1.The 1st Plaintiff is the registered proprietor of a five-bedroom double story house situated on a property; LR No. 4894/218, Garden Estate, Nairobi (“the suit property”). The 2nd Plaintiff is his spouse. The 1st Plaintiff charged the suit property to secure Kshs. 40,000,000.00 advanced to it by the 1st Defendant (“the Bank”) to purchase another property.
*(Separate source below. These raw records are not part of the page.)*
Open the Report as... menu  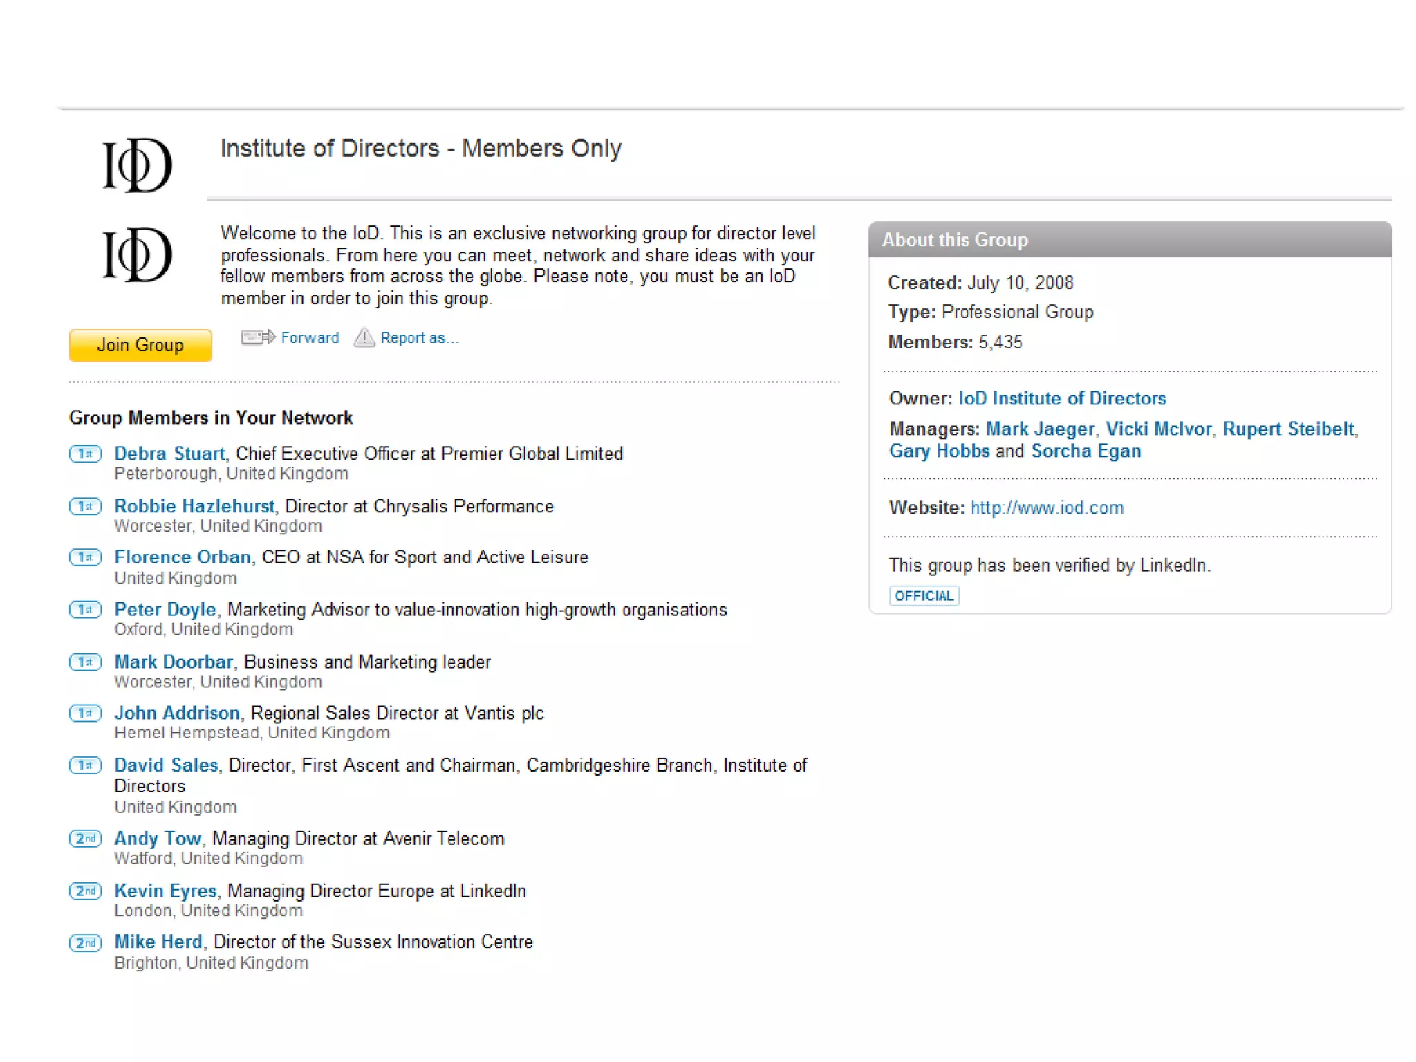coord(419,337)
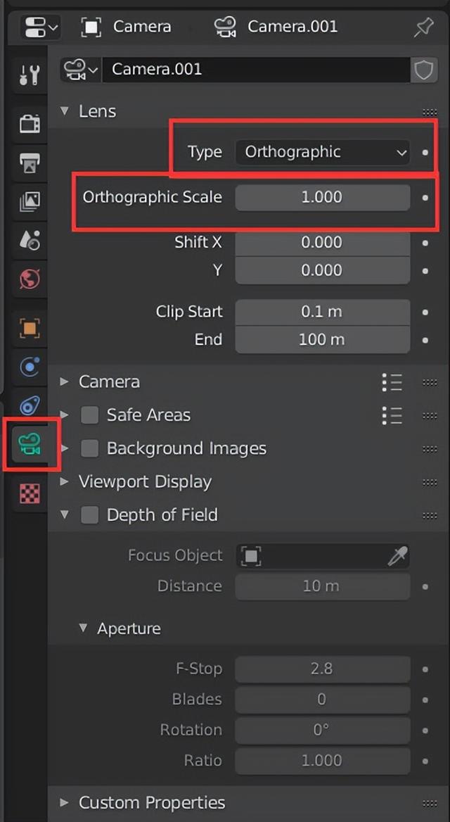Open the Texture properties checkerboard tab
Viewport: 450px width, 822px height.
pos(30,493)
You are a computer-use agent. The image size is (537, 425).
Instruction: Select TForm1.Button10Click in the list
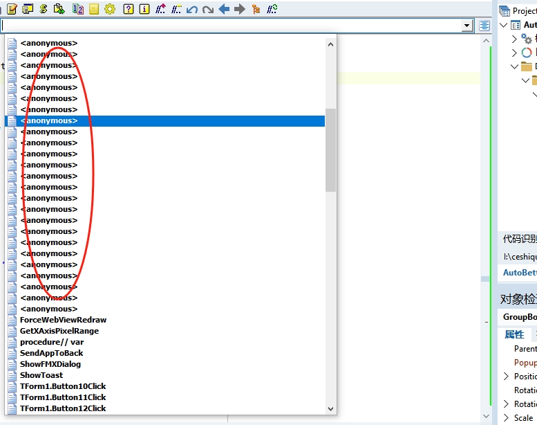click(63, 386)
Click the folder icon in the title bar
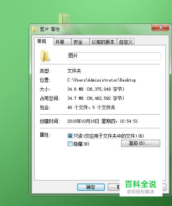This screenshot has width=172, height=206. pyautogui.click(x=34, y=29)
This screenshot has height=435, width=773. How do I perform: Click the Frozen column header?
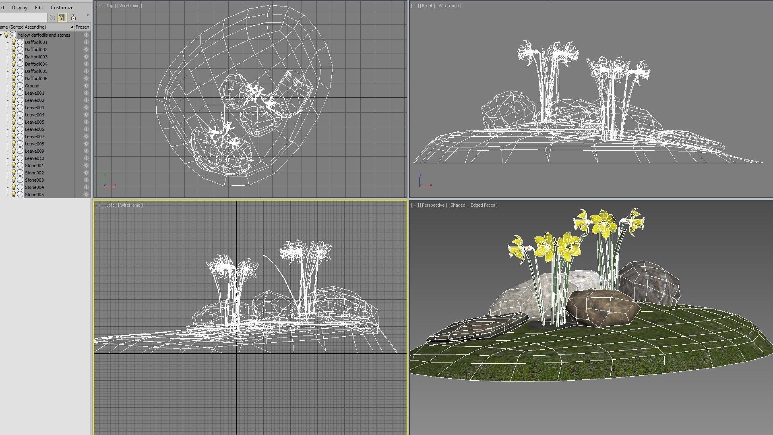(82, 27)
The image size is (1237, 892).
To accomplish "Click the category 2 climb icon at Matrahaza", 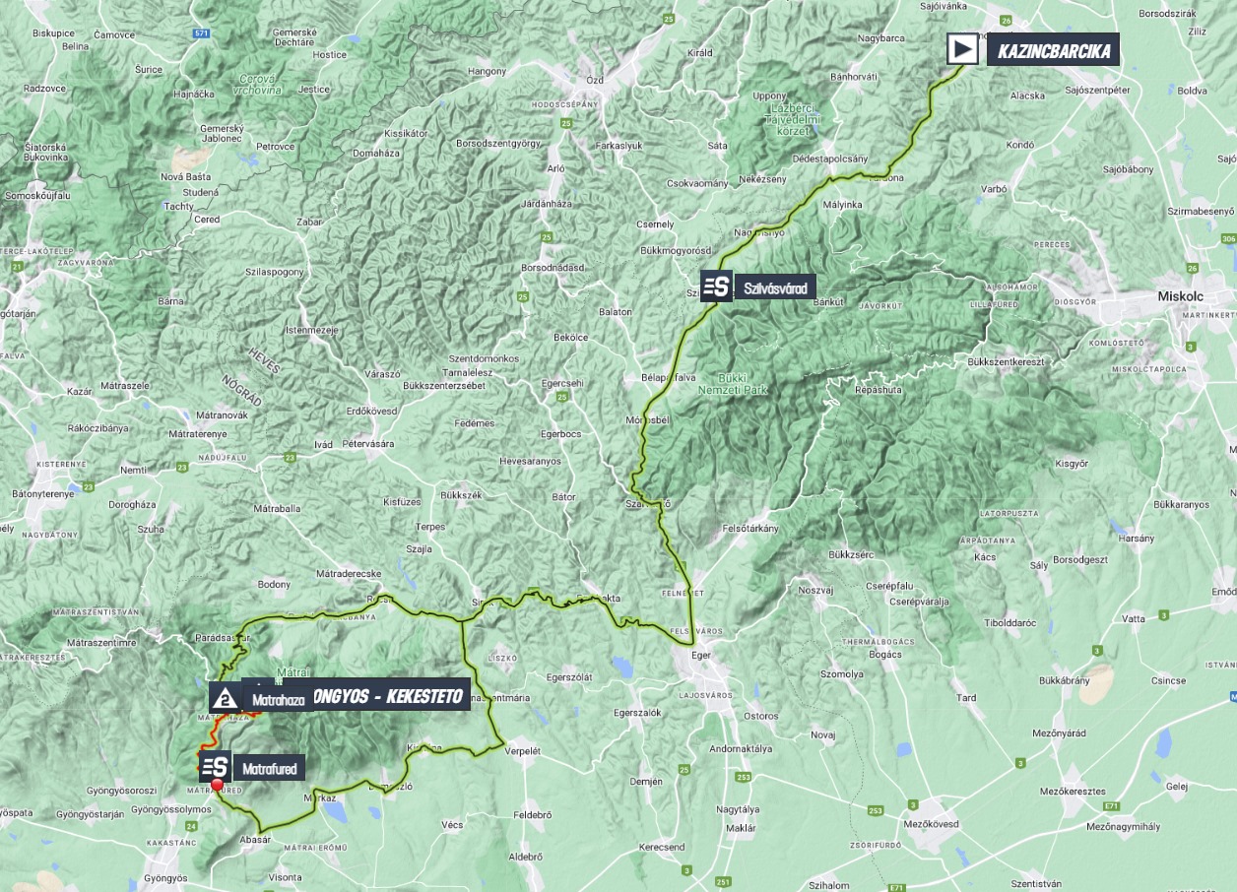I will point(225,697).
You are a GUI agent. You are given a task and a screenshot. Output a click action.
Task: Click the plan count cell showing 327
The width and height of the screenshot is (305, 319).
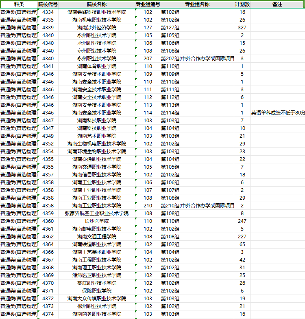(x=242, y=28)
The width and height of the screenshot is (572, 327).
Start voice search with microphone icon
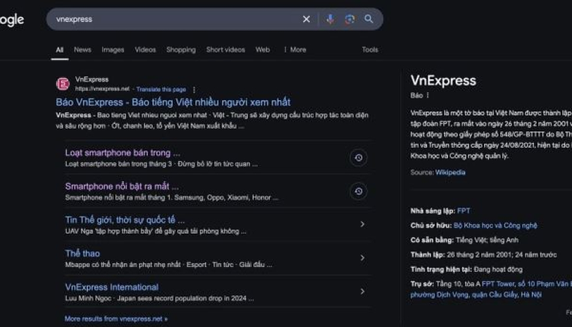(330, 19)
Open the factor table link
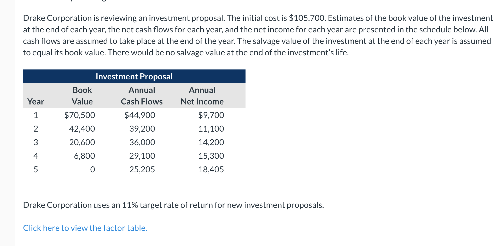This screenshot has height=246, width=502. pyautogui.click(x=85, y=228)
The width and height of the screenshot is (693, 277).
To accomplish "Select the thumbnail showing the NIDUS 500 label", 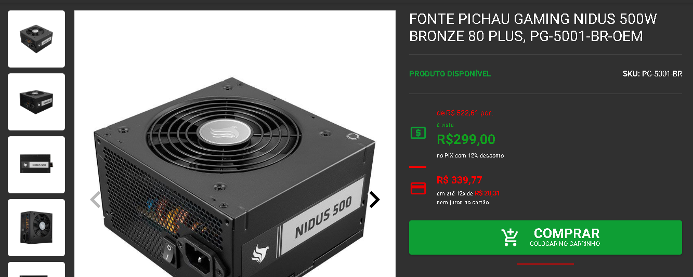I will [36, 165].
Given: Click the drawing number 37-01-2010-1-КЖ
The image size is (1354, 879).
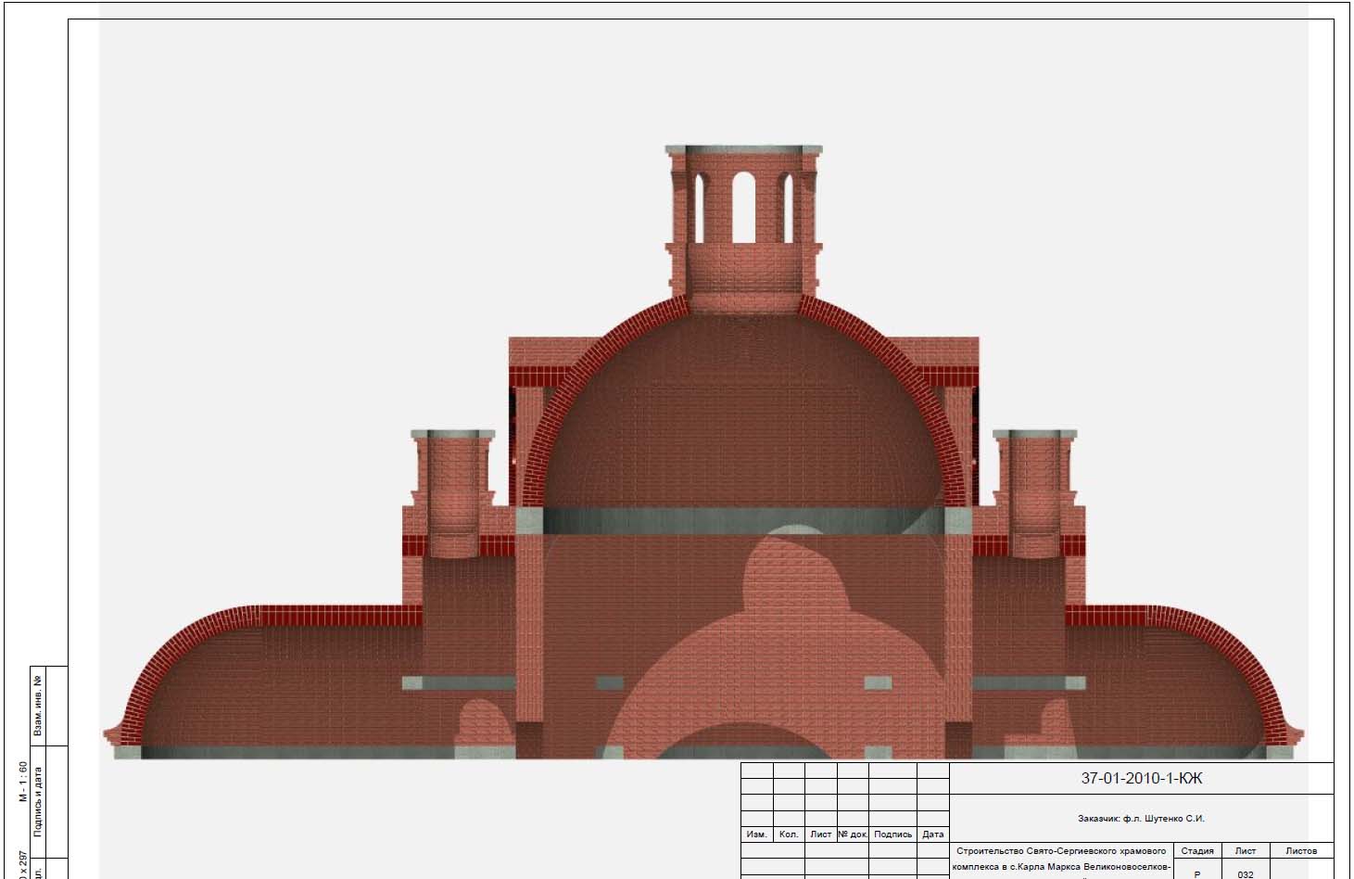Looking at the screenshot, I should [1141, 779].
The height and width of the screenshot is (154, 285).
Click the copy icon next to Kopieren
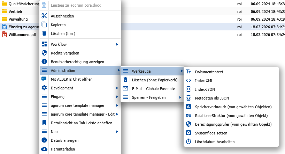click(x=44, y=25)
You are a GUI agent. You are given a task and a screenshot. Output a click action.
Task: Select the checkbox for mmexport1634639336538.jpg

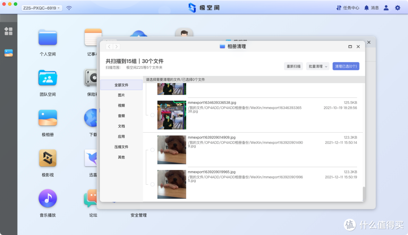[x=152, y=115]
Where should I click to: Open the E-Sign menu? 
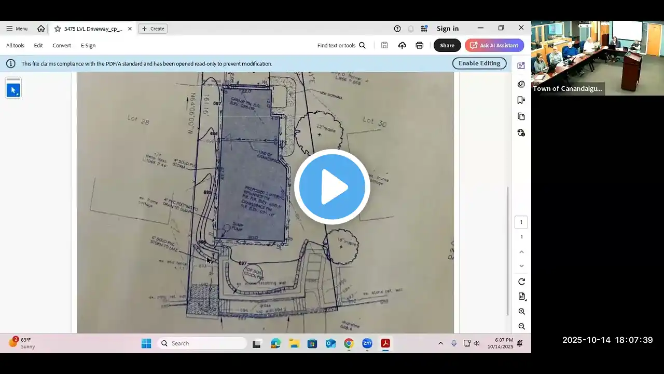click(x=88, y=46)
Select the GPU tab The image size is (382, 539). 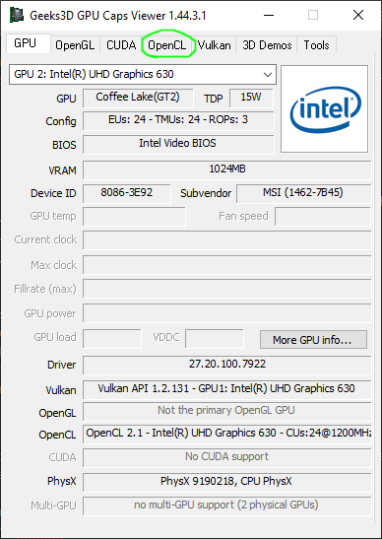pos(25,43)
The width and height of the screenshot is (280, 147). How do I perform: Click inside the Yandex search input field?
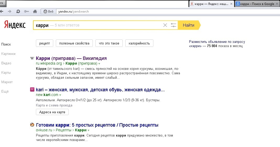click(x=105, y=25)
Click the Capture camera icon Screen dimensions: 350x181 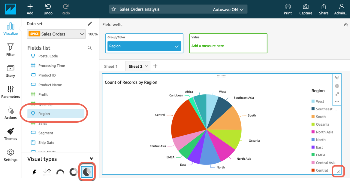[x=306, y=7]
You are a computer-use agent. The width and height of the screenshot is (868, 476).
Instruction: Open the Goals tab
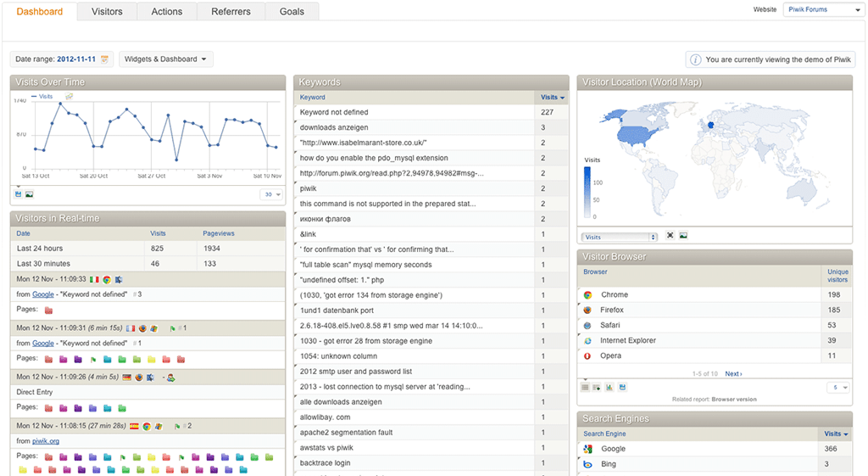click(292, 11)
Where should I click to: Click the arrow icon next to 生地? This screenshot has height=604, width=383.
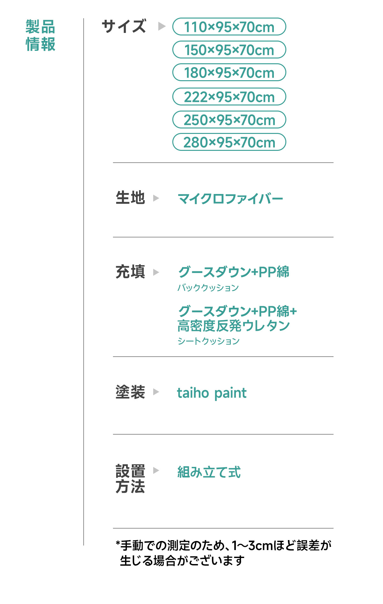click(x=156, y=198)
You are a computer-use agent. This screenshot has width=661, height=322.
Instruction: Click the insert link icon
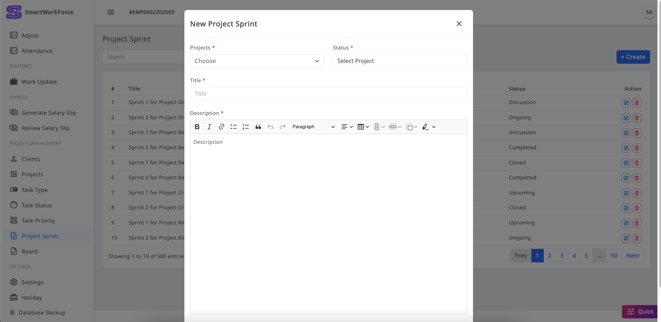tap(221, 127)
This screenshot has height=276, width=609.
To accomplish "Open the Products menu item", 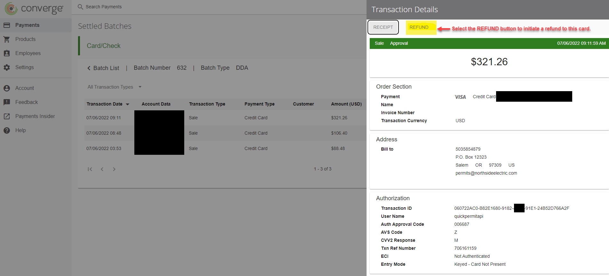I will 25,39.
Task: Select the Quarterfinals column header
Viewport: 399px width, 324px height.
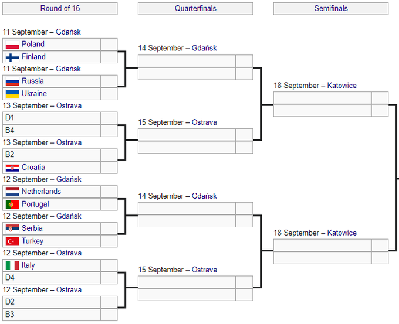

2.The 1st Plaintiff states that his business was affected when the club he was operating was demolished. It was also affected by the COVID-19 pandemic causing him to struggle to pay the loan. The Bank notified him that it would sell the suit property by public auction on account of Kshs. 68,313,071.26 owing as at 28th February 2023 thus precipitating this suit.
3.In the Plaint dated 19th May 2023, the Plaintiffs complain that they were not served with the 90-day statutory notice and the 40-day notice to sell under sections 90 and 96(2) of the Land Act, 2012 respectively. They further contend that the notices were sent to the wrong postal address not associated with them, P.O. Box 1251-00600 while the Bank was aware that the 1st Plaintiff had changed his address to P. O. Box 32378-00600, Nairobi. The Plaintiffs’ aver that the 2nd Plaintiff, who gave the spousal consent, was not served with the statutory notices.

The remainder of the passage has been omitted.